MOTIFS :
Sur la résiliation du contrat bail et les loyers
Le contrat de bail dérogatoire souscrit par les parties prévoyait une faculté de résiliation triennale du bail telle qu'applicable au statut des baux commerciaux.
Selon l'article L.145-4 du code de commerce, "la durée du contrat de location ne peut être inférieure à neuf ans.
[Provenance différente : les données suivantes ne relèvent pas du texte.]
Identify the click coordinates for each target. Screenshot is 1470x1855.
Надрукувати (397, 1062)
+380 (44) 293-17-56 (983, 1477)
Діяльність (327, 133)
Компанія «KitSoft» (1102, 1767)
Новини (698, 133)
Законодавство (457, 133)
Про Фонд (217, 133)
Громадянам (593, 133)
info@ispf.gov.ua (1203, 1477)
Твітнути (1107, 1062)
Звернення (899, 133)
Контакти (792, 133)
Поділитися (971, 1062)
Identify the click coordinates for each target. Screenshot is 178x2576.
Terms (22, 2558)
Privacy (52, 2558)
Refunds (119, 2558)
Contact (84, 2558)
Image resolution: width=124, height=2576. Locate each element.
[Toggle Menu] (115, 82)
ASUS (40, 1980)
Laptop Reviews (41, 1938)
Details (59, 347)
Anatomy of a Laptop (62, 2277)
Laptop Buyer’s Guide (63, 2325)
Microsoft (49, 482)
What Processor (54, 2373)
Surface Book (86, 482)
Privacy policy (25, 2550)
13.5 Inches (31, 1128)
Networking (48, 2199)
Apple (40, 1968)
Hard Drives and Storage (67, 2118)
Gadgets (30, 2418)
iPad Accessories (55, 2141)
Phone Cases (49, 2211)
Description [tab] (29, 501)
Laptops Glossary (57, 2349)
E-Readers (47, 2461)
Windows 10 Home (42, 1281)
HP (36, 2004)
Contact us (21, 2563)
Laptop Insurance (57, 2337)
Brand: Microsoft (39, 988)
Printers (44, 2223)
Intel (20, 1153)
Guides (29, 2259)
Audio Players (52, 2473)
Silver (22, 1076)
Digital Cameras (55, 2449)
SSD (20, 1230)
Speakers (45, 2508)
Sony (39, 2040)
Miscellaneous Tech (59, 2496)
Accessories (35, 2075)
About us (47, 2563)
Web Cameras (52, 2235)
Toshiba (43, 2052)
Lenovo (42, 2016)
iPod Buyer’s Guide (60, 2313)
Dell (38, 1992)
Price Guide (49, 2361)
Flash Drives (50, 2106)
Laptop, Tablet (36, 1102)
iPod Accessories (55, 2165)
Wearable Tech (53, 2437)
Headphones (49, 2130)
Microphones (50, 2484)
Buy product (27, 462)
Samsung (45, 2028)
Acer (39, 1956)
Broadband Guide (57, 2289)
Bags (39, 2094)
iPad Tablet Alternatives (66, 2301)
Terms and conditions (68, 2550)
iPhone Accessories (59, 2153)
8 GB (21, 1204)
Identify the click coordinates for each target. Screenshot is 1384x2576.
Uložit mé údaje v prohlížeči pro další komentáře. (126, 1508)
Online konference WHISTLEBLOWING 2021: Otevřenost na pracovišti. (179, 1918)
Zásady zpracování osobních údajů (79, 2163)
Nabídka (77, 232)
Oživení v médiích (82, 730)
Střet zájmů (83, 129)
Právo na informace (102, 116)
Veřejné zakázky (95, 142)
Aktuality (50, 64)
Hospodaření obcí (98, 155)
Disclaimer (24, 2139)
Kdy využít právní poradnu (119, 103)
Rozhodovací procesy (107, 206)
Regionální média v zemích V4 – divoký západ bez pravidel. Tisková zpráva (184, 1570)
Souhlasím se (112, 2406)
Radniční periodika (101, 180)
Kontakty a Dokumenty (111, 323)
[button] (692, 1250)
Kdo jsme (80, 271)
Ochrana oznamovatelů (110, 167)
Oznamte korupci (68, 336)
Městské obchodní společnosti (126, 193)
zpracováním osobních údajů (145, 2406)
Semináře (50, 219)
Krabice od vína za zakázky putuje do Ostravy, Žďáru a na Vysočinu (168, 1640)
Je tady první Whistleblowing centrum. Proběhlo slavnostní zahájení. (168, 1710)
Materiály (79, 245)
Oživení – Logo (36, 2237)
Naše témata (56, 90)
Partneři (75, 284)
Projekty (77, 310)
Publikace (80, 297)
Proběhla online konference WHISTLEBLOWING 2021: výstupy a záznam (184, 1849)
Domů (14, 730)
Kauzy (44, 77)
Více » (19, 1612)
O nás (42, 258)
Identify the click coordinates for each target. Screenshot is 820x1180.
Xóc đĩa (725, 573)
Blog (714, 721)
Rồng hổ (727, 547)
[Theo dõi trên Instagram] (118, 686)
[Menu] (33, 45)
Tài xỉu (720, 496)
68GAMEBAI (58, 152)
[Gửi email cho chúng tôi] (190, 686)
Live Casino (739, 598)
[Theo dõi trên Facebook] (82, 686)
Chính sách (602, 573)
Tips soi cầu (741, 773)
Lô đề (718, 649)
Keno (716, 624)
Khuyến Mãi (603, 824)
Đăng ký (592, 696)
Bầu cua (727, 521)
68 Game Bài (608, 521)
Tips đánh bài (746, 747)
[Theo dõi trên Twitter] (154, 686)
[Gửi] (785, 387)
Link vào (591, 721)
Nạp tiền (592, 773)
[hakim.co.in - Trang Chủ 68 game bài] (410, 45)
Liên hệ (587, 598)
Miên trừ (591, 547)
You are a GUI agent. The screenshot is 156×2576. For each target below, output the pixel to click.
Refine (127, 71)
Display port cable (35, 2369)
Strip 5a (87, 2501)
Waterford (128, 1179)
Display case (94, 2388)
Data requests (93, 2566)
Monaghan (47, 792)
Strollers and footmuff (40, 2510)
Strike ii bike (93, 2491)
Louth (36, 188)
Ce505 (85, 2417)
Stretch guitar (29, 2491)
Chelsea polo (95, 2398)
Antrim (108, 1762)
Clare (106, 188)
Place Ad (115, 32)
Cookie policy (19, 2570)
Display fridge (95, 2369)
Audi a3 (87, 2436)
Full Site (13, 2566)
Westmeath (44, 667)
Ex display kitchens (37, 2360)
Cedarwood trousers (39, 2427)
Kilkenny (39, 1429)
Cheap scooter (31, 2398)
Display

Toutefois, le preneur a la faculté de donner congé à l'expiration d'une période triennale, au moins six mois à l'avance, par lettre recommandée avec demande d'avis de réception ou par acte extrajudiciaire (') ».
En application de ces dispositions, la sanction du départ irrégulier du locataire au cours de la période triennale consiste dans le paiement des loyers et des charges jusqu'au terme du bail, et il importe peu à cet égard que le bailleur ait ou non reloué les locaux avant la fin de la période.
En outre, si la résiliation amiable n'est soumise à aucun formalisme, il faut néanmoins pour que celle-ci soit constatée que l'une des parties ait manifesté la volonté d'accepter l'offre de résiliation émise par l'autre, et si une résiliation amiable peut être tacite, elle doit être certaine et non équivoque.
Or, en l'espèce, par lettre du 14 juin 2022, la SCI Paris a pris acte de la volonté de M. [J] de quitter les lieux en lui proposant un état des lieux de sortie, en lui rappelant les diverses sommes restant dues au titre du bail, tout en lui précisant : « Nous nous réservons également le droit de tirer toutes les conséquences de votre résiliation du bail avant son terme ».
La SCI Paris n'a donc pas manifesté la volonté d'accepter l'offre de résiliation amiable de M. [J].
Par une nouvelle lettre du 30 juin 2022 adressée à la SCI Paris, M. [J] a rappelé à son bailleur son souhait « d'une rupture de bail à l'amiable afin d'éviter une accumulation d'impayés », ce à quoi la SCI Paris lui a répondu que sa décision de résilier le bail de manière amiable ne s'était pas faite avec son accord.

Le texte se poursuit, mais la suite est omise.